Faced with little data on a rare cancer, an surgeon specializing in soft tissue sarcomas, a fairly rare cancer, has published a predictive chart to help oncologists understand all of the treatment options.
Although soft tissue sarcomas are rare, some are completely unaffected by standard treatments.
In the first step of establishing better care for these rare cancers, researchers used data from three major studies on soft tissue sarcomas to create a statistical chart called a nomogram that give doctors a more complete picture of survival timelines.
"Ask your oncologist about nomograms."
Alessandro Gronchi, MD, is surgical oncologist specializing in soft tissue sarcomas and was the lead author of the study, due to his desire for a better scientific standard for treatments in soft tissue sarcoma. Dr. Gronchi recently presented his conclusions at the annual meeting of the American Society of Clinical Oncology.
Publishing solid data on this cancer is important for doctors not only because of how little documented information is available, but the rare nature of the cancer may also mean they have not seen similar cases during training.

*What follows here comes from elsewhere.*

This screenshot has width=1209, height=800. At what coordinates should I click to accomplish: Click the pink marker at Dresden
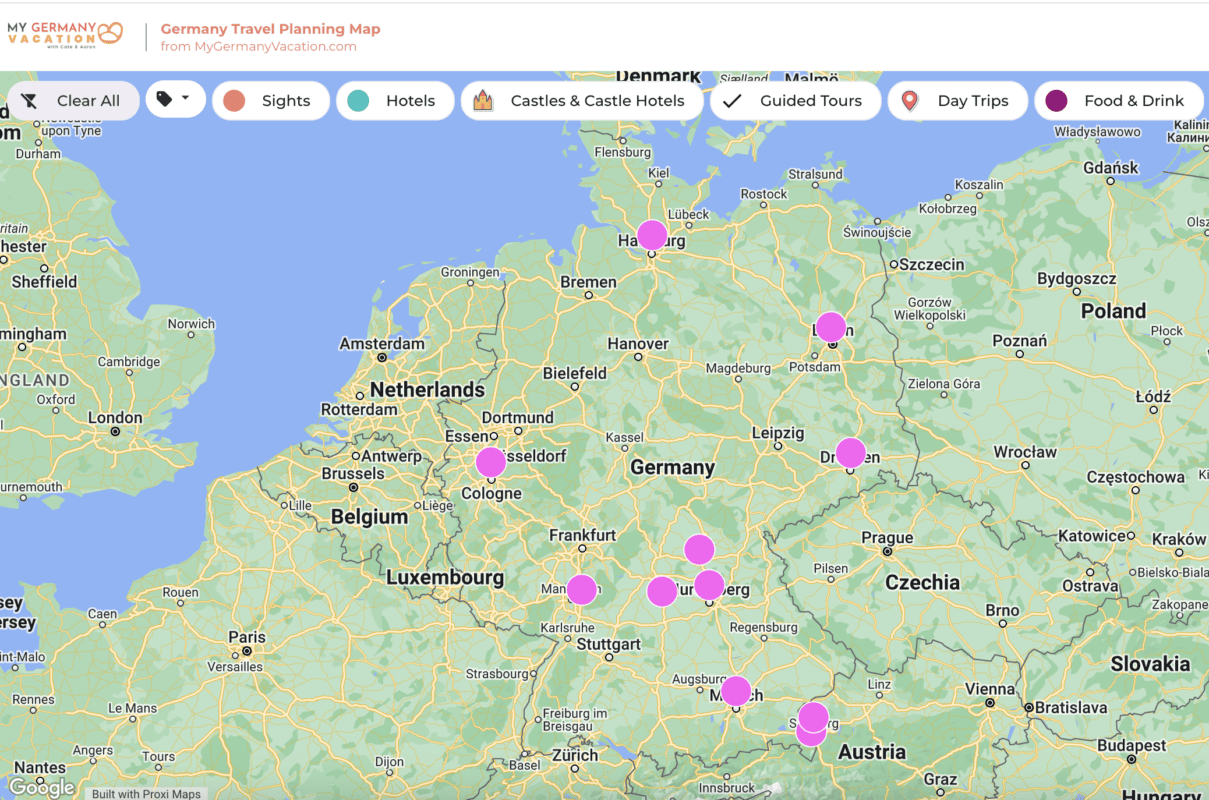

Expert guidelines backed up by solid evidence could be key for patients that have rare cancers.
As head of the sarcoma service in Milan's Istituto Nazionale Tumori, Dr. Gronchi has to continually make decisions about the best treatment for patients.
He has to find just the right mix in the number of chemotherapy cycles, timing of surgery and drugs chosen, balancing the need to eradicate the cancer against the heavy toll the treatments can take on patients.

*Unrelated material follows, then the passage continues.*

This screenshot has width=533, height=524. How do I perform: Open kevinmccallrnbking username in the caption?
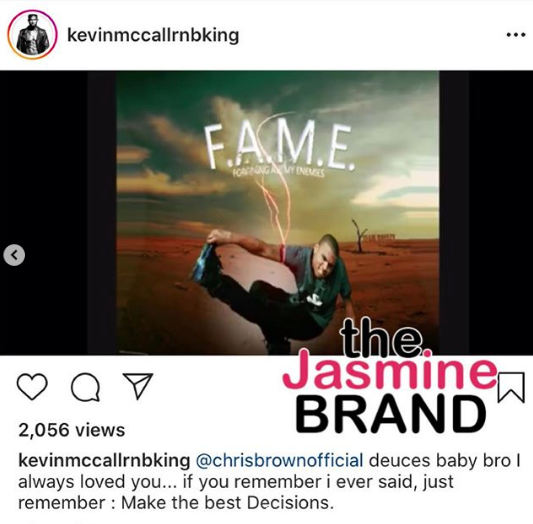click(104, 461)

As demonstrated in his 2009 report on chemotherapy in soft tissue sarcomas, the contrast of many soft tissue tumors in adults that are seemingly immune to chemotherapy is striking when compared to the the same cancers in children.

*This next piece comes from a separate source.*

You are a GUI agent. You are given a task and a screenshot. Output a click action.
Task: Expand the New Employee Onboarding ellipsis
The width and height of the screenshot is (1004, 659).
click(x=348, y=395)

The introduction of chemotherapy in the 1970s to treat soft tissue cancers in childhood changed survival rates from 20 to 60 percent in the first decade of testing.
Some specific varieties of soft tissue sarcomas in adults have shown tantalizing responses to certain drugs, like synovial sarcomas and Mitoxana or Ifex (ifosfamide), or the use of Gleevec (imatinib) in treating dermatofibrosarcoma protuberans. But the relatively rare nature of these tumors in adults makes effective testing difficult.
Analysis of the three studies, which followed 526 patients over a ten-year period, allowed researchers to create a single mathematical model with all the data in its proper context.
This information, called a nomogram, will partly allow the conclusions of future studies to have more statistical power.
Doctors may now use the nomogram for their soft tissue cancer patients, taking into account several prediction factors such as the demographics of the patients, qualities of the tumor and treatment.
On average, the nomogram showed that the 5-year survival rates for the 526 patients were projected to be 56 percent, and 7-year survival rates at around 50 percent.
Studies presented at conferences should be considered preliminary until published in a peer-reviewed journal. No financial conflicts of interest were disclosed by the researchers.